During the first year we had more than 3000 visitors from throughout Northern Ireland and further afield.
“We had visits from dairy discussion groups across the country, veterinary and DARD officials, and a visit from the British Agricultural Engineers. We even welcomed visitors from as far afield as Switzerland, South Africa and Australia.”
After 15 years both Bryan and Mark are as enthusiastic about Lely and robotic milking as they were then. “Robots transformed our farm, and there is no way we would even consider going back to conventional milking,” stressed Bryan. “In fact, we wouldn’t rule out purchasing a third Lely robot in the future.”
The father and son team milk 150 commercial cows producing an average yield of over 9,500kgs at 3.95% butterfat and 3.28% protein. Their enthusiasm for robotic milking has impacted on the immediate vicinity – with North Antrim boasting the highest population of Lely Astronaut robots in the British Isles.
Herd management is meticulous, and the high yields are achieved on a diet of grass silage or grazed grass depending on the season. “We don’t use a diet feeder,” explained Mark. “Our aim is to maximise milk from forage. The cows are happy and content, and receive concentrates in the robot, with the daily allocation determined by individual yield.
Bryan admits that success in the early days was largely attributed to trial and error. “Not all cows are suitable for robotic milking. Over the years we have identified bulls and female lines suitable for
breeding heifers with good teat placement.
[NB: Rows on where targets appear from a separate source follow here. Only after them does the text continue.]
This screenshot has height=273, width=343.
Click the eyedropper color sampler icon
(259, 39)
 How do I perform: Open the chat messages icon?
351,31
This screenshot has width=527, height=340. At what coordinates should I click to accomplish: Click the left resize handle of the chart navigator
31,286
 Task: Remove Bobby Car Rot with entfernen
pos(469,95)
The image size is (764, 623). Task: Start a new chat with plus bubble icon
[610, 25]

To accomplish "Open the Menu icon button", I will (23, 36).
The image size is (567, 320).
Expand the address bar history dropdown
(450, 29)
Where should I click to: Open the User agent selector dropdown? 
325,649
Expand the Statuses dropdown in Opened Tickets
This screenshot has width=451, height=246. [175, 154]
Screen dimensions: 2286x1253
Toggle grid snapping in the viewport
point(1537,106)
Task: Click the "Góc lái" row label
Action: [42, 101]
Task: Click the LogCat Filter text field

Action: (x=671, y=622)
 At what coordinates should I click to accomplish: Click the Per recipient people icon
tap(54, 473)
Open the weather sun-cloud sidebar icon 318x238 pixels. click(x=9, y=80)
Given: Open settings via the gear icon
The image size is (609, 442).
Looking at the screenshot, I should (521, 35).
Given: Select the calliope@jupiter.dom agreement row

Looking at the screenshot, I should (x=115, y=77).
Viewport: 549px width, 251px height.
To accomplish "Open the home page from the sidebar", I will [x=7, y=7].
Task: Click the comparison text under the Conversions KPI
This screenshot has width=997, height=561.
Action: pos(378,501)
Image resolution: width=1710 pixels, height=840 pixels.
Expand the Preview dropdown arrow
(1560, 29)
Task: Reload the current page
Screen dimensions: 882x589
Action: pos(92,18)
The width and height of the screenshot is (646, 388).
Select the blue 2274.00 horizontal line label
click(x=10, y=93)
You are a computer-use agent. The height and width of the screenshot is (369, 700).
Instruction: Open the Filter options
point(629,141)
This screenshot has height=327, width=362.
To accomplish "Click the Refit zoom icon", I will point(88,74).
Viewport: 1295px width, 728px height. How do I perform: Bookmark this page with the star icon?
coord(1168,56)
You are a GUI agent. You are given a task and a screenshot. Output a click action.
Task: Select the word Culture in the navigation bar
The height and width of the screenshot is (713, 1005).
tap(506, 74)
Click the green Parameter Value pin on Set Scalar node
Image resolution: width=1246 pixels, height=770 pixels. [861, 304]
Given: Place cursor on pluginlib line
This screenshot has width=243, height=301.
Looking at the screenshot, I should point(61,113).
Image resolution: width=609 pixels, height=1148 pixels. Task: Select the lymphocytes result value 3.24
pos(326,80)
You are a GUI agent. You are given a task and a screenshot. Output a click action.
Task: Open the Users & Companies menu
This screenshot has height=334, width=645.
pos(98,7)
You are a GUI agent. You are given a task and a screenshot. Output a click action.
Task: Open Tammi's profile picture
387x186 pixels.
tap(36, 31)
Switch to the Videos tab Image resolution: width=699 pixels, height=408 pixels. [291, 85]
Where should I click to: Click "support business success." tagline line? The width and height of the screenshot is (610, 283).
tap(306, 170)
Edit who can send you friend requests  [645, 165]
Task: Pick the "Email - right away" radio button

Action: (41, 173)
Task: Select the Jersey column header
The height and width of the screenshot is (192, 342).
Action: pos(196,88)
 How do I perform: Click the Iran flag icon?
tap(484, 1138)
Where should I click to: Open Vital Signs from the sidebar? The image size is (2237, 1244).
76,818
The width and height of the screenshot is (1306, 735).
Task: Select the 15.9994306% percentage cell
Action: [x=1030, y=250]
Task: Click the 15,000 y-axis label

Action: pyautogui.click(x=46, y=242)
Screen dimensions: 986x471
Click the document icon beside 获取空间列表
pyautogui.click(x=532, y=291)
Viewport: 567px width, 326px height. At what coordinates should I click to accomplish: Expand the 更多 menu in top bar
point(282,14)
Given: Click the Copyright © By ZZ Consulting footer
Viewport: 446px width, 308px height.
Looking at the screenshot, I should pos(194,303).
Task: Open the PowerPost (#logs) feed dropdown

We now have seven generations of home-bred heifers milking in the herd.”
Using a combination of sexed semen and stock bulls, the herd breeding programme has been simplified thanks to the introduction of robot ready AI sires.
Jim Irwin, of Lely Center Eglish said:”Technology has advanced rapidly, and although Lely has further developed the Astronaut milking robot with the introduction of the A3, A3 Next and A4 models, the modular design of the A2 has allowed it to be upgraded over the years. The robots on the Watton farm use the same technology and software as the new models on the market.”
Bryan added: ”I am delighted to prove the sceptics wrong. The Lely Astronaut is versatile, durable and reliable. Our robots were originally fitted by engineers Rodney Bond and Robert Glendenning, and after fifteen years they are still part of the team at Lely Center Eglish. The longevity of our robots can be attributed to the dedication, expertise and service of the Lely engineers.”